Directions for this task –
All of the records shown below need to be copied with no differences.

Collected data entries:
BEGIN
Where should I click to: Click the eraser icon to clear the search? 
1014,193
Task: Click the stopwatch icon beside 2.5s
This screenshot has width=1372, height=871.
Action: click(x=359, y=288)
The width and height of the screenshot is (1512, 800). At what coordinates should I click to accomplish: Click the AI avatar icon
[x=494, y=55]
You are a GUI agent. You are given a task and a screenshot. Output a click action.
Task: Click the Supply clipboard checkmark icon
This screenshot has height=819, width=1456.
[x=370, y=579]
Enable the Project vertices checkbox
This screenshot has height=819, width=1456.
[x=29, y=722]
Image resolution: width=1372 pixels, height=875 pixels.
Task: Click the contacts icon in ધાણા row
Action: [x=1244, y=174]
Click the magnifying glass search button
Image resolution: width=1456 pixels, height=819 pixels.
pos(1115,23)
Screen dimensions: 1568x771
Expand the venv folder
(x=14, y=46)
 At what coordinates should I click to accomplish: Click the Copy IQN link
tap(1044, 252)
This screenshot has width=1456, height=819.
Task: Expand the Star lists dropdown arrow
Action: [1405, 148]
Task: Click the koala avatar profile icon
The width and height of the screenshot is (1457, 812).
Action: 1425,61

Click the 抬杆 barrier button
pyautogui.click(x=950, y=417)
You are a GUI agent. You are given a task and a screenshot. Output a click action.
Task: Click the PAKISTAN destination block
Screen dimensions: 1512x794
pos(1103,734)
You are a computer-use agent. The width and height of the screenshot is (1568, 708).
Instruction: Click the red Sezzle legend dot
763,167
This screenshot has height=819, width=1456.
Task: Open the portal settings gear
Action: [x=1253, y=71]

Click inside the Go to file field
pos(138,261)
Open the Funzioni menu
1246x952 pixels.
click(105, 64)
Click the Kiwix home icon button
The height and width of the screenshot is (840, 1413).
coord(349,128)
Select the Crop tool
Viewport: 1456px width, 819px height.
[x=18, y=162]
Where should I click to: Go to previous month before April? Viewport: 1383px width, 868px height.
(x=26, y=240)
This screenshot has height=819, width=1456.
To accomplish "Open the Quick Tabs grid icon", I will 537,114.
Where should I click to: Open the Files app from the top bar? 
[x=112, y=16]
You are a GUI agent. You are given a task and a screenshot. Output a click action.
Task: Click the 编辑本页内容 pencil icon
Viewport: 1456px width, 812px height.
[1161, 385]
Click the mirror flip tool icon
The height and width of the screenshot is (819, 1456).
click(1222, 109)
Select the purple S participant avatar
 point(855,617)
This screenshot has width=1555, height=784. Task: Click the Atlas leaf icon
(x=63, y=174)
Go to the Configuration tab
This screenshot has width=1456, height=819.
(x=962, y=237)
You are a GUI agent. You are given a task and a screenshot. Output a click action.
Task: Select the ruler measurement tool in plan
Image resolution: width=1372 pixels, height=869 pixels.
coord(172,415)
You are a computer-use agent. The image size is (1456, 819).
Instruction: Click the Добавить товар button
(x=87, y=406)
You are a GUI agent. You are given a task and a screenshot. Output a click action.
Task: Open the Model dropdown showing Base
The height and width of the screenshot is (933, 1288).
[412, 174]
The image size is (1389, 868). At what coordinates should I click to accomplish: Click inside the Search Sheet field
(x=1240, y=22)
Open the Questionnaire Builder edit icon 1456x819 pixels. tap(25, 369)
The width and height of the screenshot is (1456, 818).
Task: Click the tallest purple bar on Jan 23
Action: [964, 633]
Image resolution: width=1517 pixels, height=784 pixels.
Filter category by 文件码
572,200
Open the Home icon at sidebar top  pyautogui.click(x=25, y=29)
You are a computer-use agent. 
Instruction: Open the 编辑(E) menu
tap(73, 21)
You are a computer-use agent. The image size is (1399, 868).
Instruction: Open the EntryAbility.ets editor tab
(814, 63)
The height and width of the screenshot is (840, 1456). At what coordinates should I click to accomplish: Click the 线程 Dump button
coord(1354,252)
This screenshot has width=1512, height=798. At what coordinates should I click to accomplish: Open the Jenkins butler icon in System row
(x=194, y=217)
END
Exercise response –
Where should I click to: Click the eraser icon to clear the search? 
1014,193
Task: Click the stopwatch icon beside 2.5s
This screenshot has width=1372, height=871.
Action: click(x=359, y=288)
The width and height of the screenshot is (1512, 800). At what coordinates should I click to accomplish: Click the AI avatar icon
[x=494, y=55]
You are a GUI agent. You are given a task and a screenshot. Output a click action.
Task: Click the Supply clipboard checkmark icon
This screenshot has height=819, width=1456.
[x=370, y=579]
Enable the Project vertices checkbox
This screenshot has height=819, width=1456.
[x=29, y=722]
Image resolution: width=1372 pixels, height=875 pixels.
Task: Click the contacts icon in ધાણા row
Action: [x=1244, y=174]
Click the magnifying glass search button
Image resolution: width=1456 pixels, height=819 pixels.
pos(1115,23)
Screen dimensions: 1568x771
Expand the venv folder
(x=14, y=46)
 At what coordinates should I click to accomplish: Click the Copy IQN link
tap(1044, 252)
This screenshot has width=1456, height=819.
Task: Expand the Star lists dropdown arrow
Action: [1405, 148]
Task: Click the koala avatar profile icon
The width and height of the screenshot is (1457, 812).
Action: 1425,61

Click the 抬杆 barrier button
pyautogui.click(x=950, y=417)
You are a GUI agent. You are given a task and a screenshot. Output a click action.
Task: Click the PAKISTAN destination block
Screen dimensions: 1512x794
pos(1103,734)
You are a computer-use agent. The width and height of the screenshot is (1568, 708).
Instruction: Click the red Sezzle legend dot
763,167
This screenshot has height=819, width=1456.
Task: Open the portal settings gear
Action: [x=1253, y=71]

Click inside the Go to file field
pos(138,261)
Open the Funzioni menu
1246x952 pixels.
click(105, 64)
Click the Kiwix home icon button
The height and width of the screenshot is (840, 1413).
coord(349,128)
Select the Crop tool
Viewport: 1456px width, 819px height.
[x=18, y=162]
Where should I click to: Go to previous month before April? Viewport: 1383px width, 868px height.
(x=26, y=240)
This screenshot has height=819, width=1456.
To accomplish "Open the Quick Tabs grid icon", I will 537,114.
Where should I click to: Open the Files app from the top bar? 
[x=112, y=16]
You are a GUI agent. You are given a task and a screenshot. Output a click action.
Task: Click the 编辑本页内容 pencil icon
Viewport: 1456px width, 812px height.
[1161, 385]
Click the mirror flip tool icon
The height and width of the screenshot is (819, 1456).
click(1222, 109)
Select the purple S participant avatar
 point(855,617)
This screenshot has width=1555, height=784. Task: Click the Atlas leaf icon
(x=63, y=174)
Go to the Configuration tab
This screenshot has width=1456, height=819.
(x=962, y=237)
You are a GUI agent. You are given a task and a screenshot. Output a click action.
Task: Select the ruler measurement tool in plan
Image resolution: width=1372 pixels, height=869 pixels.
coord(172,415)
You are a computer-use agent. The image size is (1456, 819).
Instruction: Click the Добавить товар button
(x=87, y=406)
You are a GUI agent. You are given a task and a screenshot. Output a click action.
Task: Open the Model dropdown showing Base
The height and width of the screenshot is (933, 1288).
[412, 174]
The image size is (1389, 868). At what coordinates should I click to accomplish: Click inside the Search Sheet field
(x=1240, y=22)
Open the Questionnaire Builder edit icon 1456x819 pixels. tap(25, 369)
The width and height of the screenshot is (1456, 818).
Task: Click the tallest purple bar on Jan 23
Action: [964, 633]
Image resolution: width=1517 pixels, height=784 pixels.
Filter category by 文件码
572,200
Open the Home icon at sidebar top  pyautogui.click(x=25, y=29)
You are a computer-use agent. 
Instruction: Open the 编辑(E) menu
tap(73, 21)
You are a computer-use agent. The image size is (1399, 868).
Instruction: Open the EntryAbility.ets editor tab
(814, 63)
The height and width of the screenshot is (840, 1456). At what coordinates should I click to accomplish: Click the 线程 Dump button
coord(1354,252)
This screenshot has width=1512, height=798. At what coordinates should I click to accomplish: Open the Jenkins butler icon in System row
(x=194, y=217)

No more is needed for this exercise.